-- Request --
Reproduce the items verbatim, beginning at the line that contains "Given: Click the" and ending after the line that contains "(x=774, y=754)".

-- Records to use --
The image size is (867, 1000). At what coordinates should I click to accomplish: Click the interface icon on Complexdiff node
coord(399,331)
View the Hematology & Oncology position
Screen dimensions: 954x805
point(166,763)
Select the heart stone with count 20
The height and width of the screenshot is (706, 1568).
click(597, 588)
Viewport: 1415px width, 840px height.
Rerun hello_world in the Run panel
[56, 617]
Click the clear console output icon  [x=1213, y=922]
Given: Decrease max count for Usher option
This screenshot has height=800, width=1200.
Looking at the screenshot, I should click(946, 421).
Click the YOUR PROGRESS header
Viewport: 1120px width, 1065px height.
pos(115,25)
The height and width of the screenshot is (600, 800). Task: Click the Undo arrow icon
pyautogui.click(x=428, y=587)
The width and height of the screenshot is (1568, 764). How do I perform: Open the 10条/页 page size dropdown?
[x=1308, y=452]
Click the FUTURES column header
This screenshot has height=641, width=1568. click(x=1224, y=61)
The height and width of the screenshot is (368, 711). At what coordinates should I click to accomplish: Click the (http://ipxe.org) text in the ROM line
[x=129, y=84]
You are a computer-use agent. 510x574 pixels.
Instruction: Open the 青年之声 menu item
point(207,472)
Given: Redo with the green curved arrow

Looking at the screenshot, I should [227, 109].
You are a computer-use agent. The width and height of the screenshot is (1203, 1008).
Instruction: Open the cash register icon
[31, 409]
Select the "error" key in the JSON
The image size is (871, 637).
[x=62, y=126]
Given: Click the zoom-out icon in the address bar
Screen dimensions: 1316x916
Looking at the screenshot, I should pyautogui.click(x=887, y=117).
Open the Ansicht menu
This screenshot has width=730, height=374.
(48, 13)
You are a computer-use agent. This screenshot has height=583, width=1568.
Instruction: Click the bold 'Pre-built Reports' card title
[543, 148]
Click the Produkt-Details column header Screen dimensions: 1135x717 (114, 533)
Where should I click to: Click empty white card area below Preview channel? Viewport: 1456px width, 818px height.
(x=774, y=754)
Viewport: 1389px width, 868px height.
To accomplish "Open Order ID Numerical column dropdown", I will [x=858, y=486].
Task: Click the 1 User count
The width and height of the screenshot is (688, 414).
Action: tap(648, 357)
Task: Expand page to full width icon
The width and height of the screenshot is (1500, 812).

-- Exercise solution --
Given: Click the zoom-out icon in the address bar
Screen dimensions: 1316x916
Looking at the screenshot, I should pyautogui.click(x=887, y=117).
Open the Ansicht menu
This screenshot has width=730, height=374.
(48, 13)
You are a computer-use agent. This screenshot has height=583, width=1568.
Instruction: Click the bold 'Pre-built Reports' card title
[543, 148]
Click the Produkt-Details column header Screen dimensions: 1135x717 (114, 533)
Where should I click to: Click empty white card area below Preview channel? Viewport: 1456px width, 818px height.
(x=774, y=754)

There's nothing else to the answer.